Posted by Ulrich Staudinger <us...@activequant.com>.

Hi there,

No offence meant Ian. I might also think too trading oriented.

You definitely want to have those numbers readily available and not as a
version. In retrospective, you will want to know by how much the actuals
were off. Or you will want to run a trading strategy against the actuals
...

It is the same with any of those macro figures.

Revised and initially reported are two separate types of information and
there is (usually) always a revised figure.

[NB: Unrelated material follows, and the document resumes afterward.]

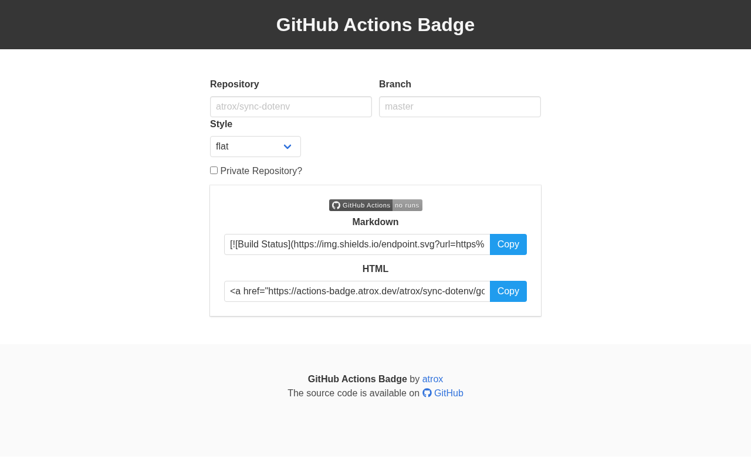
Task: Enable the Private Repository checkbox
Action: pos(214,171)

And when doing research, I wouldn't dare start with versioning unless it is
absolutely clear that the original value is wrong, void and worthless.

Cheers

P.s. pardon for double posting an hour ago.
Am 07.02.2013 14:36 schrieb "Ian Varley" <iv...@salesforce.com>:

Overloading the time stamp aka the versions of the cell is really not a
good idea.

I agree in general, guys (and noted the dangers in my original post). I'd
note, however, that this may be one of the rare cases where this actually
*isn't* overloading the timestamp. If you look at the OP's question, this
really is two versions of a single value. The data originally came in as X,
then a month later it's revised to Y. If the majority of queries are going
to just ask "what's the latest value", then this will make it easy in
HBase, because that's the default behavior. And if you want to do a time
travel query, that too is easy (you just set the max date you'd like to
use). Doing either of those things with the reporting_month explicitly
factored into the model (in the key, say) is harder. (Not impossible, just
more complicated.)

In a relational database, you might model this as a simple "UPDATE econ SET
value = '2.5' WHERE figure='unemployment' AND month_reporting =
'2011-11-01'". But the downside there is you'd lose the old value, and
wouldn't be able to time travel. But in HBase you can.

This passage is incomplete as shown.